◆ Given text:
BEGIN

3.2.1 Purpose of Total Quality Management
The purpose of Total Quality Managment is outlined in medical service and in Refractive Surgery in particular.

3.2.1.1 In Medical Service
Surgery is an art,
which needs to be learned
science and technology
only gives the set up.

Cutting the cost explosion seems to be the major topic when western politicians are talking about the medical service sector. At first glance cutting costs seem to lower the quality of service. However, the academic medical community itself even abuses this argument to keep the status quo. For the average patient it seems logical that cutting cost will lower the service's quality. The result is that more and more awful, and often unneeded, diagnostic examination are given to patients, while time left for a personal diagnosis is minimised to a couple of minutes. Medical care is not only becoming less efficient, it is even becoming less effective as more patients cannot be cured by subscribing more drugs or pushing them from one machine's inversion to another.

The misleading myth is that costs can only be cut if quality is lowered. The opposite is true, but not wished for by the physician because it means significant change and induces a different attitude towards their patients. However, in the author's point of view it makes more sense to talk about improving the quality of health service, and the question of cost will be solved automatically.

END

◆ Data section:
BEGIN

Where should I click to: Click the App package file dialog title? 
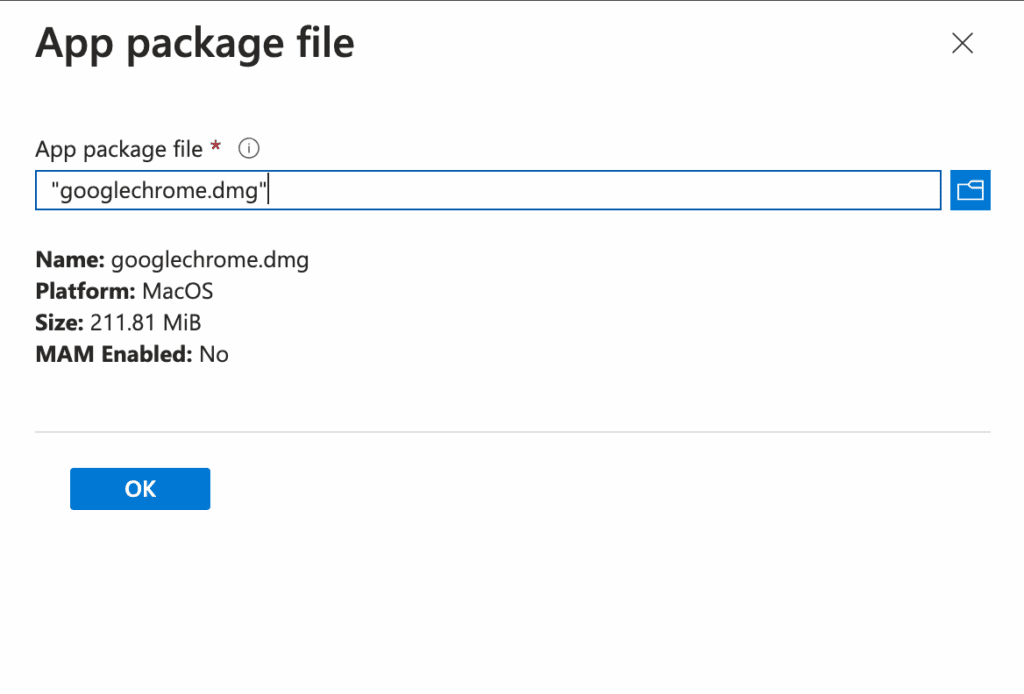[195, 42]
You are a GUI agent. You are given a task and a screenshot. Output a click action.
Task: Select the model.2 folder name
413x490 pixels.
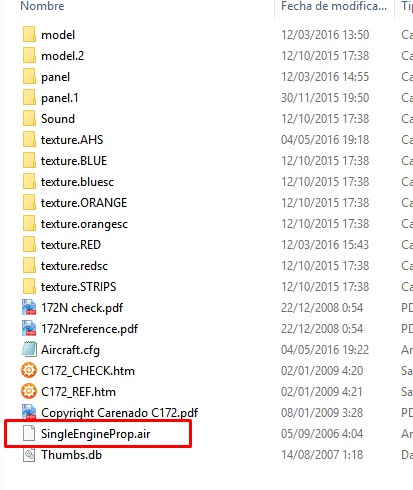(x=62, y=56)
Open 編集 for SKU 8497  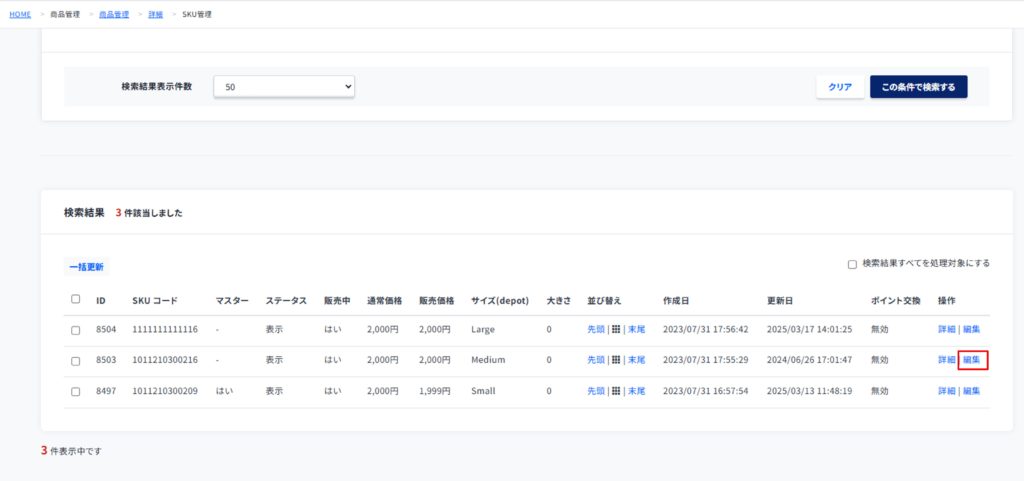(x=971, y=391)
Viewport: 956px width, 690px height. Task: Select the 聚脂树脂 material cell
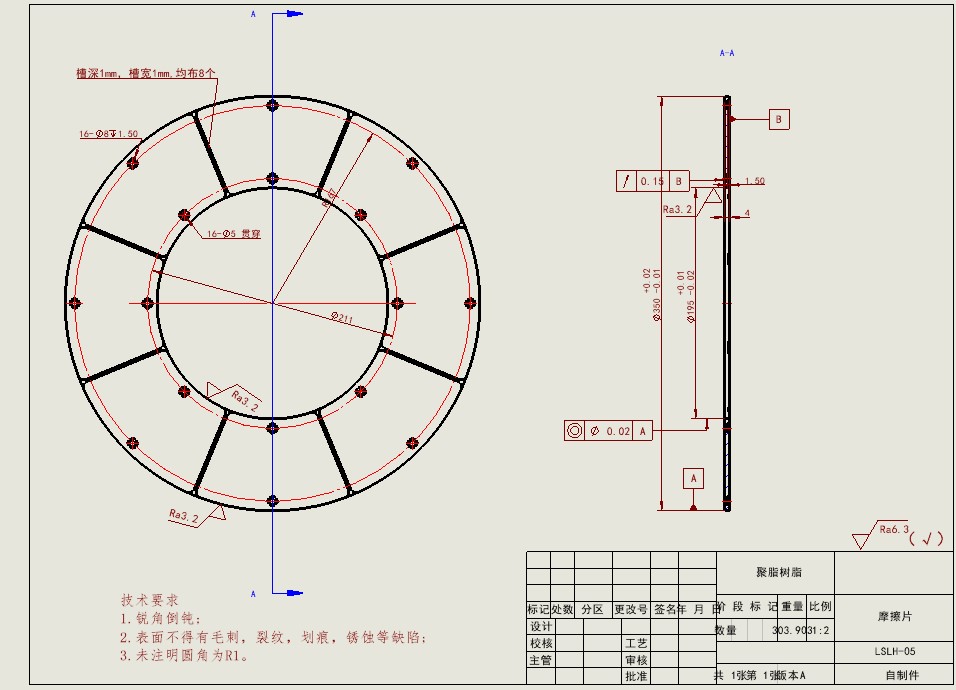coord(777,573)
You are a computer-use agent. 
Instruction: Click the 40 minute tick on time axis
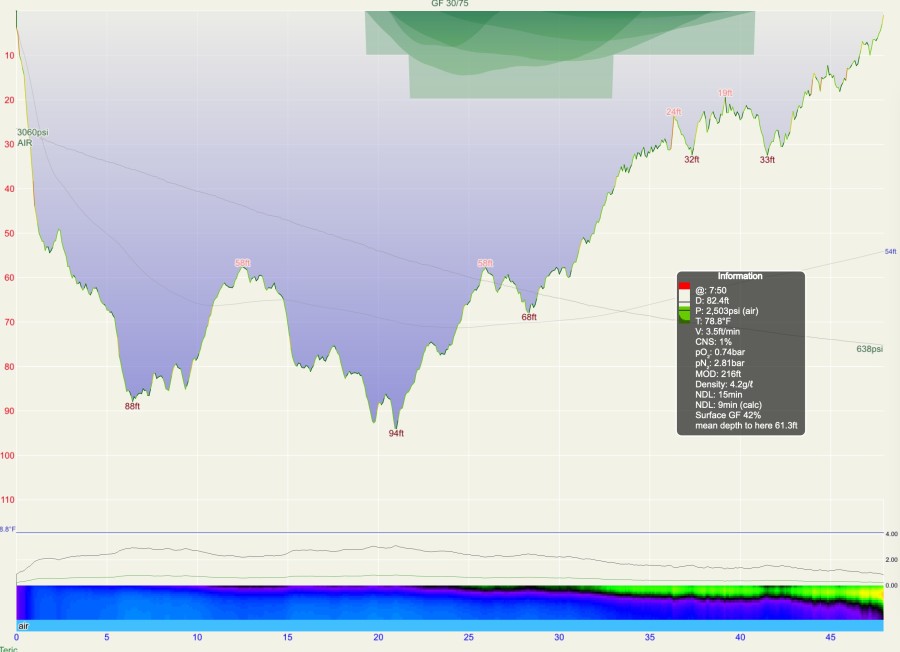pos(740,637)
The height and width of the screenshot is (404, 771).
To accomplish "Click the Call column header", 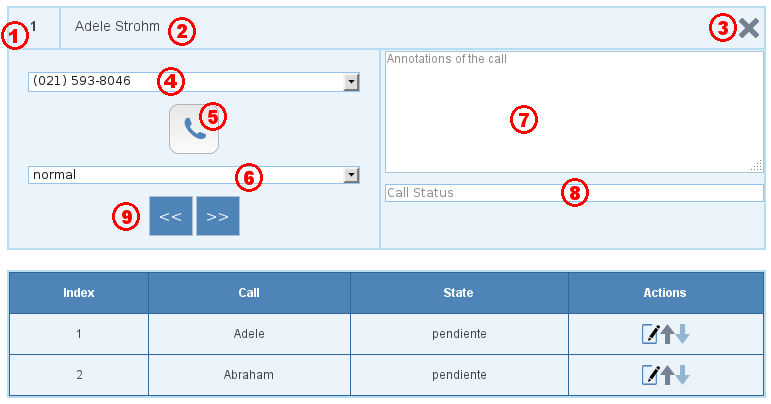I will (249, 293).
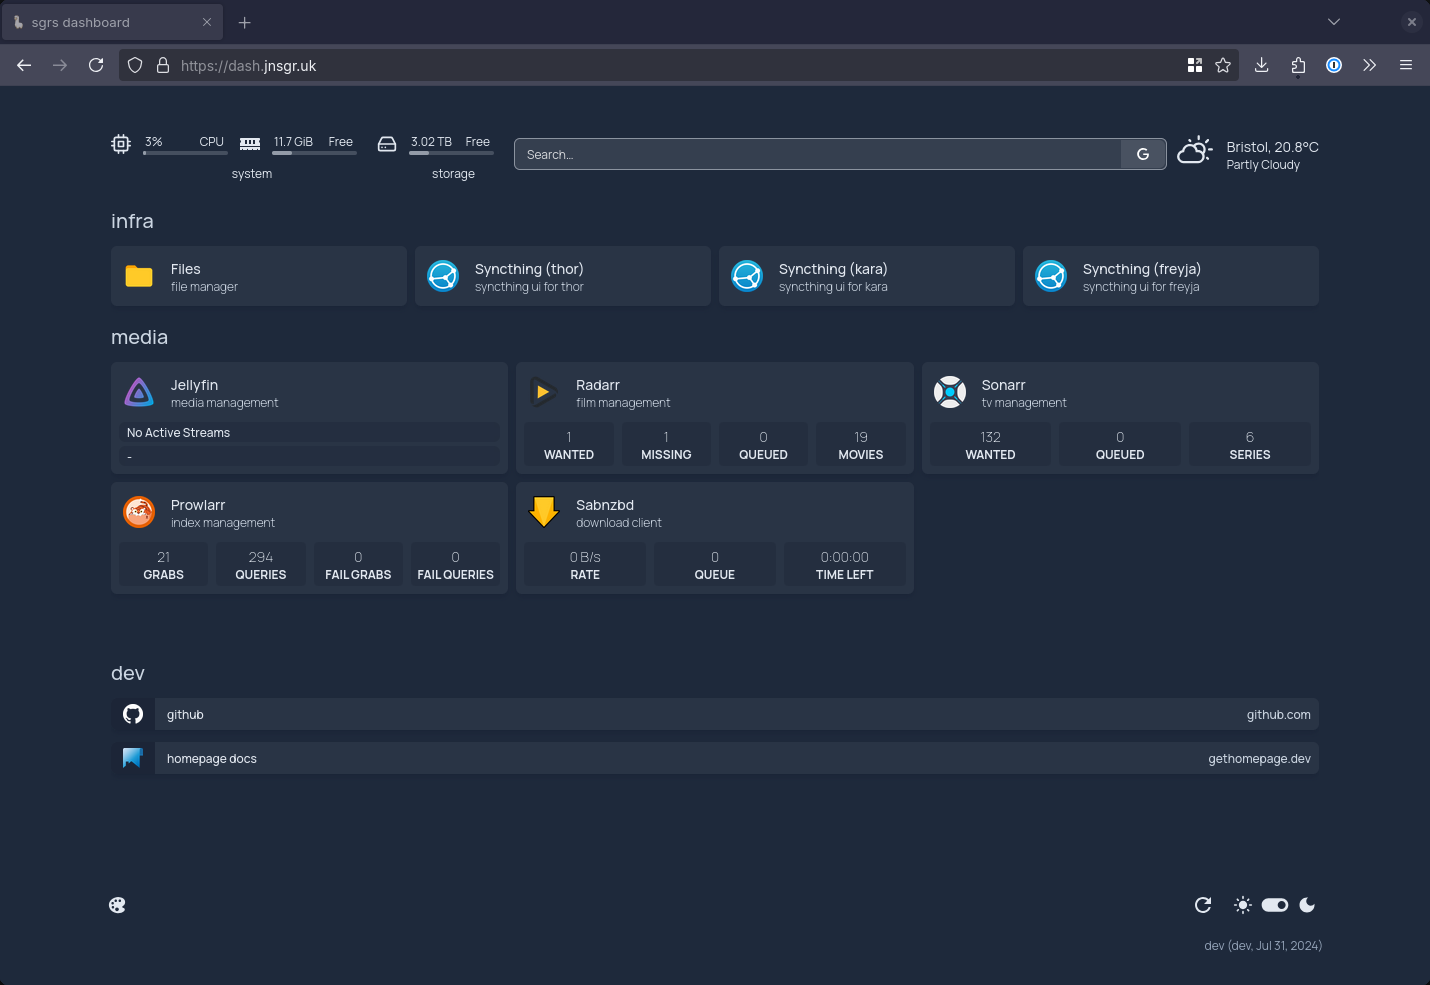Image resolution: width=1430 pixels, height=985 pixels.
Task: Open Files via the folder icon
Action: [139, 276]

END

◆ Things to do:
1) The passage on Total Quality Management in medical service contains a short verse about surgery. List each line of that verse.
2) Please carry on the passage on Total Quality Management in medical service from its last sentence.

◆ Task-by-task results:
1)
Surgery is an art,
which needs to be learned
science and technology
only gives the set up.

2)
Somehow, physicians are often seduced to believe that by buying the ultimate improvements in technology will make them significantly better physicians. It seems to be much easier to buy the latest technology than to be a really skilled doctor. It's true that technology is essential but training is even more important. Patients often seem to ask for the latest technology rather than asking the doctor to show his personal certified learning curve.

Quality can be measured on a macroeconomic scale by adding all the outcomes of people needing treatment. The best distribution and equal service for everyone is therefore of major importance and a must for macroeconomic quality approaches. Offering the best quality to only a few makes no sense. Although this will not be a topic of this work, it needs to be kept in mind, that any discrimination within medical services will reduce a country's medical quality.

Quality is strongly reflected by an individual patient's satisfaction and by the standards of results achieved. The developed quality approach in chapter six follows this double strategy of comparing outcome measurement with individual satisfaction measurement.

The major task of Total Quality Management is to assure that quality of conformance and quality of design are almost identical. Daily achieved quality must meet the possible quality.

However, its seems that the reality is far cry from this ideal. The KAP phenonemon describes this deficit. K stands for knowledge, A for attitude and P for practice. It seems to be very human, allowing for ease and laziness in confronting change to new achievements.

What are the reasons that knowledge is not implemented in daily practice?

Comparing the medical care situation with the western car industry, radical reorganisation in the car industry happened because significant outside pressure allowed knowledge implementation. If there is no essential need, nearly all reorganisation programmes have no effect. The built in importance for stability in organisations never gives a real chance for radical changes in 'good times'.